▶ Task goal: From the data below, restate every line word for word.
══════
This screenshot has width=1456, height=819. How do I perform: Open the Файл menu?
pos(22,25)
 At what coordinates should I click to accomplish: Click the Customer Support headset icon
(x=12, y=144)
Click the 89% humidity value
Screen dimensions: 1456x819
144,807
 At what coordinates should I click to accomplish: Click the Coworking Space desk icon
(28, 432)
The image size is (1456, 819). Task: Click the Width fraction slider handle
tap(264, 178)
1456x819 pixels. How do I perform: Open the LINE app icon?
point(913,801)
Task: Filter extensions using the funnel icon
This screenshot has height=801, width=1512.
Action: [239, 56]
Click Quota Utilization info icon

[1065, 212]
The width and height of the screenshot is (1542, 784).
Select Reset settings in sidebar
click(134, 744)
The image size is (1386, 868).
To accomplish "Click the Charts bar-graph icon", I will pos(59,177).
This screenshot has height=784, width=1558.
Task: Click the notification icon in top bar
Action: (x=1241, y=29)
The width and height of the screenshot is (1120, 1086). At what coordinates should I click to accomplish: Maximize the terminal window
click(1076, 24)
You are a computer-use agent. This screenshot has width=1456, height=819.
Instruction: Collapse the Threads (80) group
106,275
══════
▶ Task result:
This screenshot has width=1456, height=819. How do I perform: Open the Файл menu?
pos(22,25)
 At what coordinates should I click to accomplish: Click the Customer Support headset icon
(x=12, y=144)
Click the 89% humidity value
Screen dimensions: 1456x819
144,807
 At what coordinates should I click to accomplish: Click the Coworking Space desk icon
(28, 432)
The image size is (1456, 819). Task: Click the Width fraction slider handle
tap(264, 178)
1456x819 pixels. How do I perform: Open the LINE app icon?
point(913,801)
Task: Filter extensions using the funnel icon
This screenshot has height=801, width=1512.
Action: [239, 56]
Click Quota Utilization info icon

[1065, 212]
The width and height of the screenshot is (1542, 784).
Select Reset settings in sidebar
click(134, 744)
The image size is (1386, 868).
To accomplish "Click the Charts bar-graph icon", I will pos(59,177).
This screenshot has height=784, width=1558.
Task: Click the notification icon in top bar
Action: (x=1241, y=29)
The width and height of the screenshot is (1120, 1086). At what coordinates should I click to accomplish: Maximize the terminal window
click(1076, 24)
You are a computer-use agent. This screenshot has width=1456, height=819.
Instruction: Collapse the Threads (80) group
106,275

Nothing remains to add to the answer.